Tasks for this exercise |
**a)** Answer these questions from the erasure article above the rows:
(i) Which file would both ShoppingCart classes want to be stored in?
(ii) In TwoForOneSpecial, what type does the system map both T and W to?
(iii) What does the compiler currently state when compiling TwoForOneSpecial?
**b)** Retype the part of the erasure article starting with "Erasure and Accidental" and going on through "stored in ShoppingCart.java.)".

Erasure and Accidental Compile-Time Conflicts
One consequence of erasure is that code sometimes doesn't compile because, after erasure, there are conflicts. You probably suspect that the following two classes will have an issue:
class ShoppingCart<T extends DVD>{
// ...
}
class ShoppingCart<T extends VideoTape>{
// ...
}
And the reason is pretty easy to discern: under erasure, these classes have the same name. (In fact, you'd probably have run into problems before you got as far as compiling, because both of these classes want to be stored in ShoppingCart.java.)
But there are more subtle name clashes, as well. If two methods erase to the same method, then you'll get a compile time error. For example, the following code doesn't compile, either:
class TwoForOneSpecial<T extends Rentable, W extends Rentable> {
public void add(T newRentable) {
//...
}
public void add(W newRentable) {
//...
}
}
It fails for a pretty obvious reason: the two add methods have identical erasures, and therefore cause compile-time problems. The problem here is that the system maps both T and W to Rentable, and therefore causes a compilation error (the compiler currently states "add(T) and add(W) have the same erasure").
No such problem exists for the following class:
class GetAFreeVideoTape<T extends Rentable, W extends VideoTape> {
public void add(T anything) {
//...
}
public void add(W videotape) {
//...
}
}
GetAFreeVideoTape will compile because under erasure, it becomes:
class GetAFreeVideoTape {
public void add(Rentable anything) {
//...

Records provided |
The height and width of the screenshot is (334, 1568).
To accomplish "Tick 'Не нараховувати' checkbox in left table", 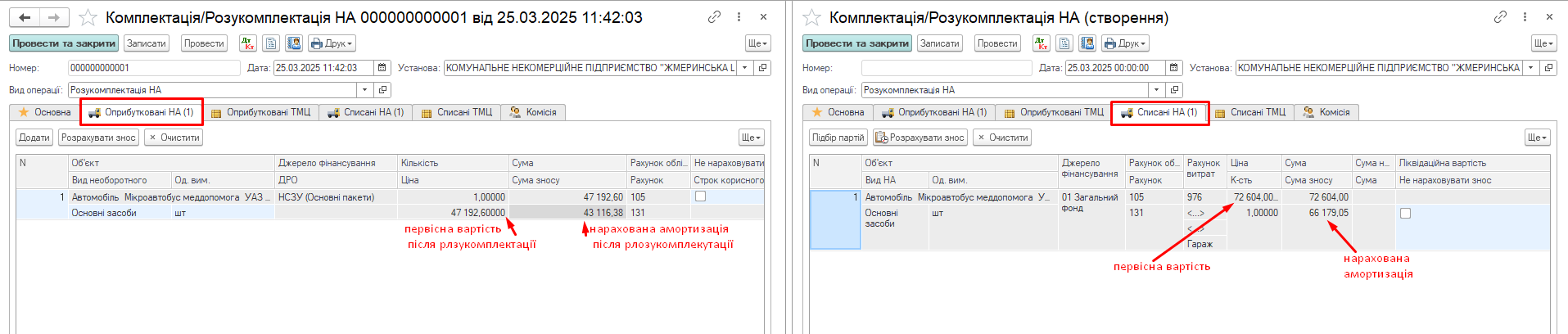I will (700, 196).
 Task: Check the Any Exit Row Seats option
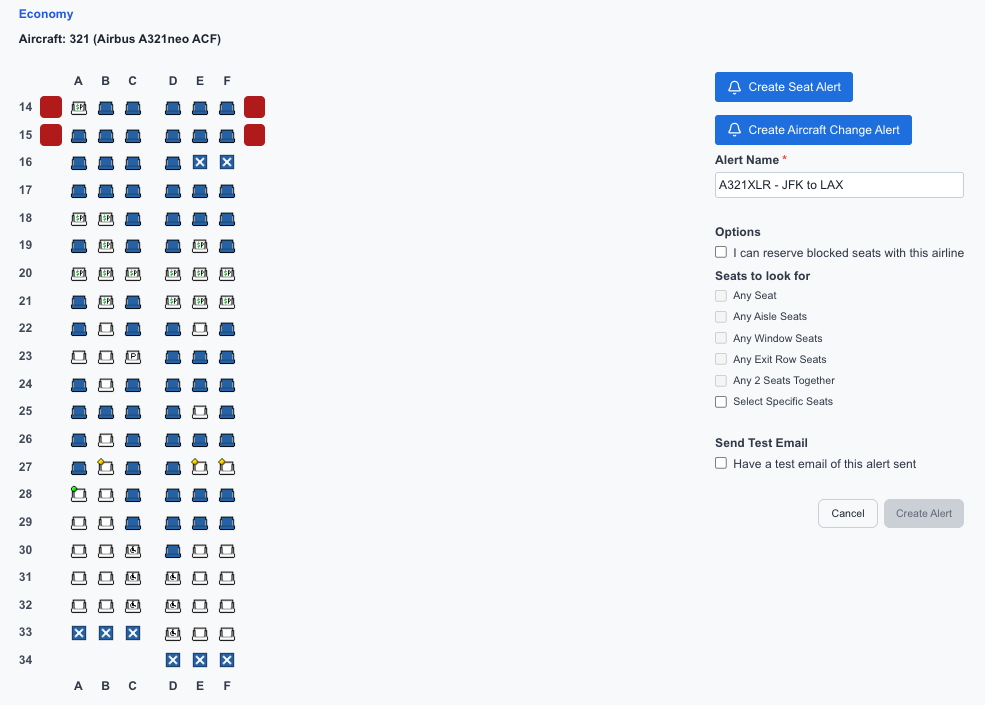[721, 359]
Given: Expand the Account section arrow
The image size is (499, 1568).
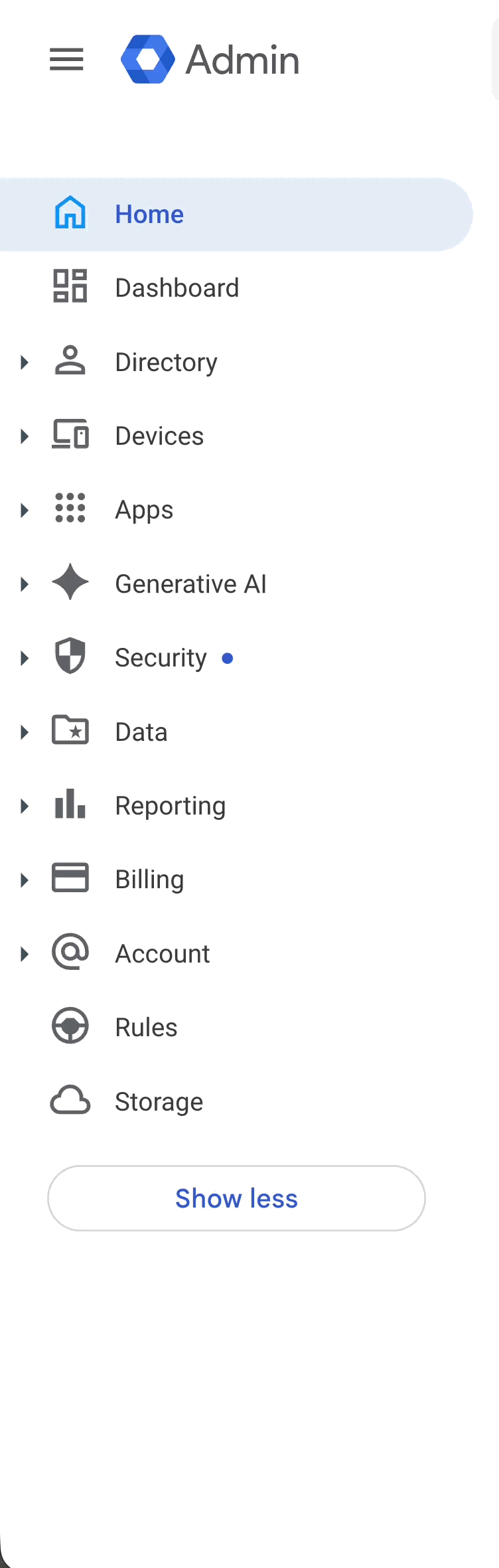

Worked answers |
**a)**
(i) ShoppingCart.java
(ii) Rentable
(iii) "add(T) and add(W) have the same erasure"

**b)**
Erasure and Accidental Compile-Time Conflicts
One consequence of erasure is that code sometimes doesn't compile because, after erasure, there are conflicts. You probably suspect that the following two classes will have an issue:
class ShoppingCart<T extends DVD>{
// ...
}
class ShoppingCart<T extends VideoTape>{
// ...
}
And the reason is pretty easy to discern: under erasure, these classes have the same name. (In fact, you'd probably have run into problems before you got as far as compiling, because both of these classes want to be stored in ShoppingCart.java.)